Now my young friends...think of all the opportunities you will have to serve
at inconvenient times.  I promise you that most of the service you render to the Lord
will come at times not convenient to you.  Think about some of them:

Your call to serve an 18-month mission, right in the middle of your schooling,
courting, and vocational training.

A call to serve in the ward when you have grades to maintain and a social life to fulfill.

An invitation to speak at church.

Home teaching visits.

Early-morning seminary, which in many stakes begins at 6:00 am.,
not a convenient hour.

A hospital visit to a sick friend.
(After my surgery one of the cna's I work with after a long shift came and sat with me for over 3 hours.  The poor girl looked beat but she came.  Oh how I love that sweet cna  LB)

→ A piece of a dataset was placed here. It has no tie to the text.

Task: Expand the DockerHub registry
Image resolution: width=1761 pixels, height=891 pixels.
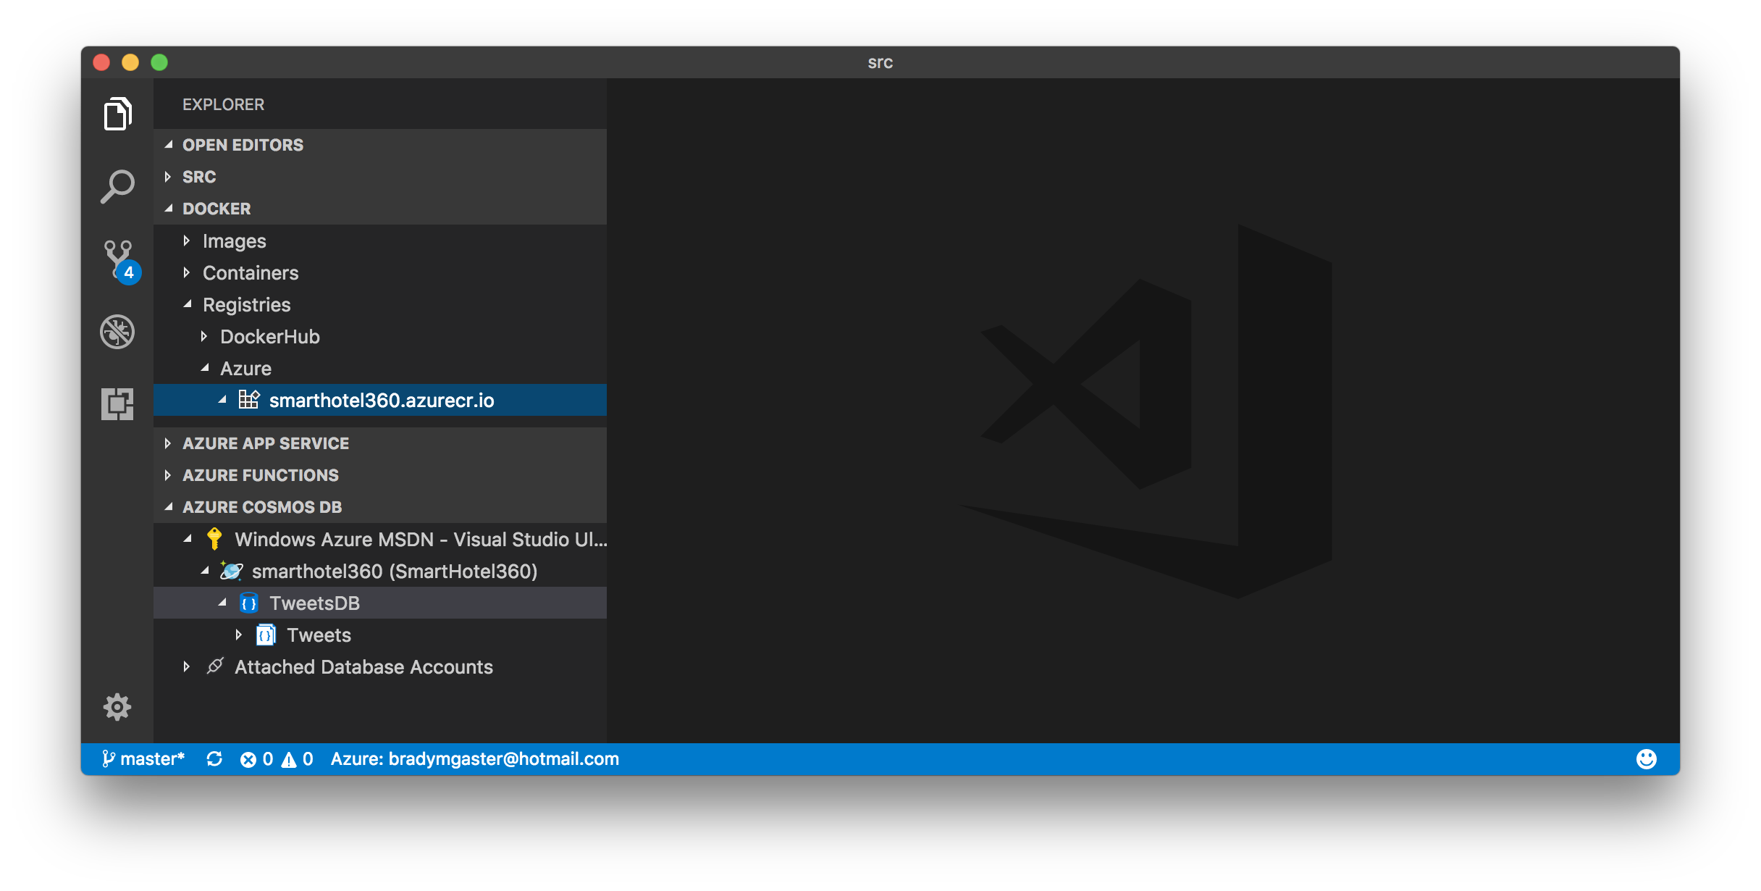Action: (269, 337)
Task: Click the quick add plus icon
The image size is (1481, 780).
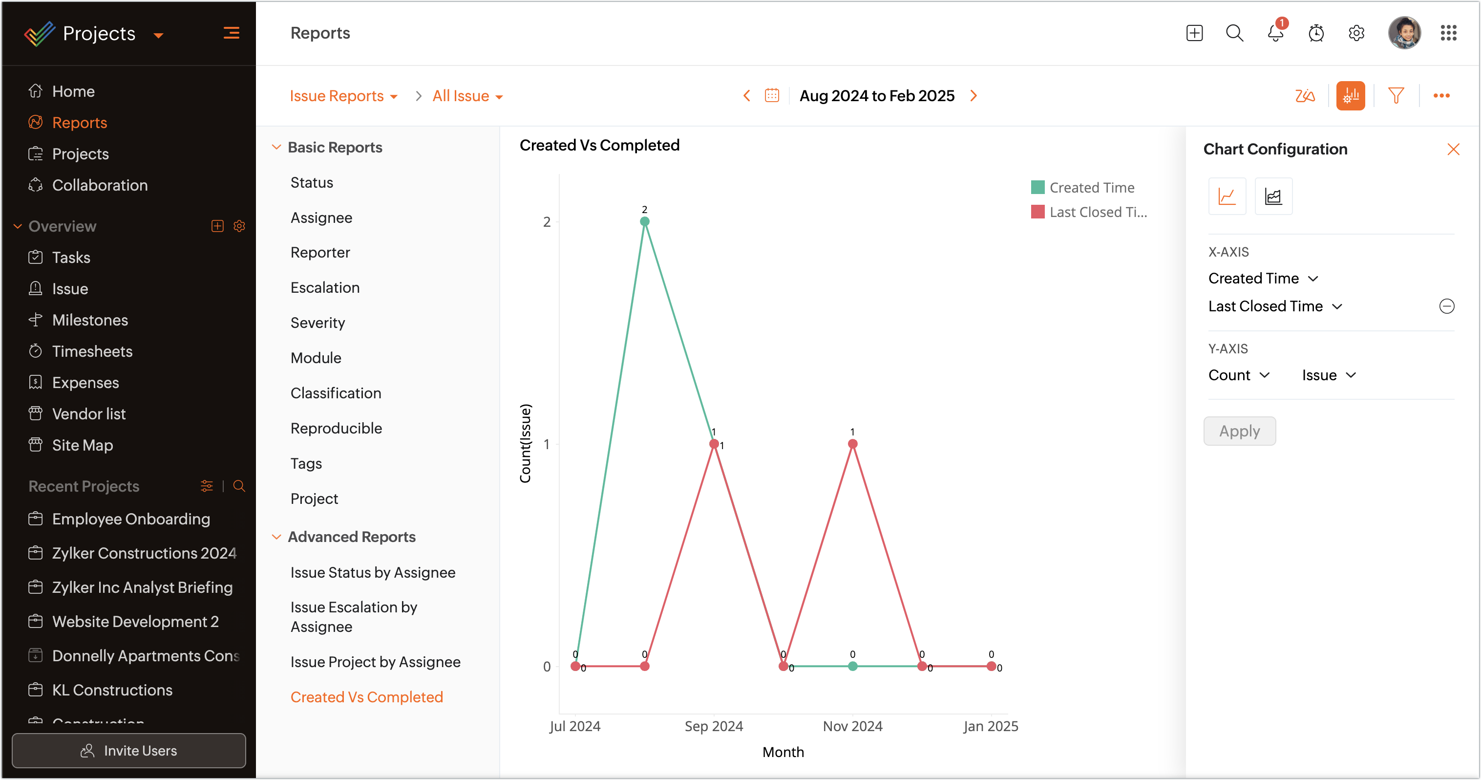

Assisting a friend in his or her school election campaign.

Someone with a flat tire or other auto problems on the highway.
It generally is not convenient time to stop.

Shoveling snow or mowing a lawn of someone in need--a widow or neighbor--
when your day is already too full.

Elder Featherstone went on to say:

I could list many, many more opportunities that may well come to all of us in a lifetime
but most often at an inappropriate time.  You can make a decision that you are too busy,
but that is generally only an excuse...
My beloved young friend, determine to serve one another.
Listen to the spirit when your flesh is weak.
For truly the Master said,
"Inasmuch as ye have done it unto one of the least of these my brethren,
ye have done it unto me."
{Matthew 25:40}
The blessings are tenfold when we do those good, kindly acts of 
Christlike service when it is inopportune or not convenient.
{"The Message: "Why Now? Why Me?" New Era, Jan 1984, 7}

I appreciate Sister Burton's advice to "first observe, then serve"
 (see "First Observe, Then Serve, " Ensign,Nov. 2012, 78-80)

How closely do we observe?  What do we notice as we go about our daily, hurried lives?
What can you do as a BYU student?  Take a look around you.  Do as Sister Burton said:
"First observe, then serve."  I have seen students sit by themselves an entire semester.
I have seen students not talk to anybody during class breaks.  We need to serve those around us first, whether they are family, roommates, or neighbors.
I have experienced memorable acts of service.  I have been the giver and the receiver.

Yet even with many years of experience, I still struggle with now "convenient" the service is.
I have felt my hear pierced with love, compassion, thankfulness, and the Spirit.
Shouldn't these feelings be enough motivation?  My memories of the two opposite experiences 
lately are vivid.  My parable of the roast beef keeps me remembering how it feels to serve.
My experience at Wal-mart at Christmastime is a sobering, memorable occurrence of not serving, or not observing; in fact, I averted my eyes to the need for a dollar or two.

Yes, service becoming convenient is a work in progress.  Giving service throughout our lives is like being led down a beautiful path of stepping-stones.  However, to make service convenient, we must practice and practice.  I think about and study the life of our Savior. How he acted and how He served is an example to me.  Again, what was Jesus doing?
He said, " I will," He "touched," He "arose," He "turned him about," and 
He "was moved with compassion."  These are the characteristics of kindness and love.

He as not inconvenienced.  It was His way of life.  May we pray to make this our way of life also,
I say in the name of Jesus Christ, amen.